Apa Salahnya Jadi Anak Punk?

| April 05, 2009 | Sunting
Sekelompok anak tanggung bergerombol di sejumlah sudut SPBU. Pakaiannya kebanyakan hitam, kaos ketat, celana kebanyakan pensil tetapi juga ada yang sepertiga, beberapa di antaranya beranting atau berkalung. Mereka membawa bendera. Entah itu nama grup musik, atau supporter sepak bola. Terkadang rambut mereka dicat berwarna-warni.

Mereka mencegat angkutan terutama truk bak terbuka, atau kalau tidak ya apa saja yang bisa ditumpangi. Yang bikin miris, mereka mencegat ditengah-tengah jalan dengan cari merentangkan kedua tangan. Atau kalau tidak menggunakan tongkat panjang. Kalau beruntung mereka bisa beramai-ramai di sebuah truk tronton yang kebetulan mengisi bahan bakar di SPBU tersebut. 

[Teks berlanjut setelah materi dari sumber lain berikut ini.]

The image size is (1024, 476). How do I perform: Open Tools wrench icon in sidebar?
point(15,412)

Tak sengaja aku suatu kali memergoki acungan jari tengah yang mereka tujukan bagi para sopir yang dengan tegas tak memberi tumpangan. Tak hanya itu. Di lain tempat juga ada pemandangan semacam itu. Sekelompok anak tanggung berjalan-jalan menyusuri jalan raya yang panas. Pakaiannya serbahitam identik dengan yang di SPBU. Kali lain ada pemandangan yang jorok. Ketika mereka berada di truk tronton beramai-ramai, dengan tanpa dosa salah seorang dari mereka membuang ingus seenaknya!

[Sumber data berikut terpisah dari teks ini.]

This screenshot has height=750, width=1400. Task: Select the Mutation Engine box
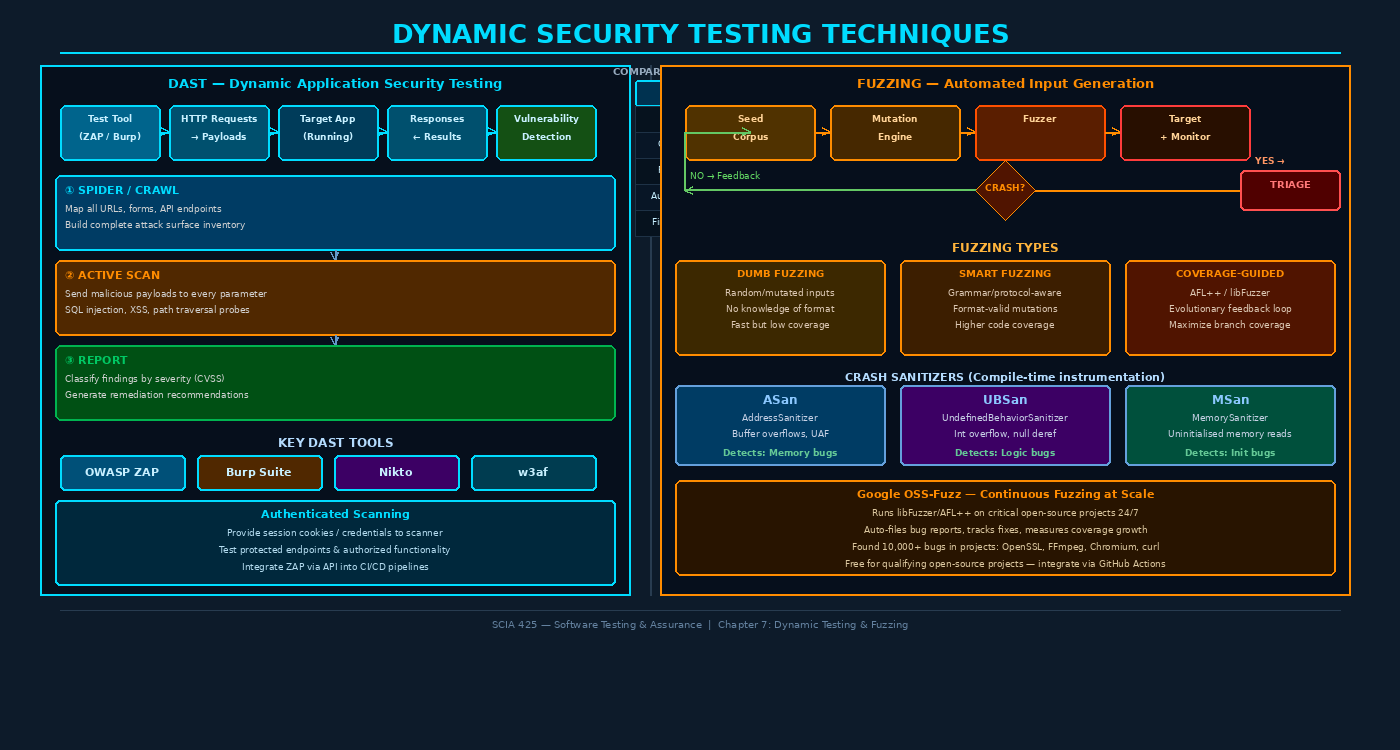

Ya, pemandangan ini kini sering terlihat dibeberapa titik SPBU di kota kecil itu, sebut saja X, terutama ketika ada gelaran konser musik. Siapakah anak-anak tanggung itu dan sedang apakah mereka? Barangkali inilah yang dinamakan kaum punker. Kaum yang memuja berbagai kebebasan. Saya tak paham apa yang mereka lakukan. Sekadar bergerombolkah? Sekadar ngaya-wara ke sana kemari dengan tumpangan sebuah truk gratiskah? 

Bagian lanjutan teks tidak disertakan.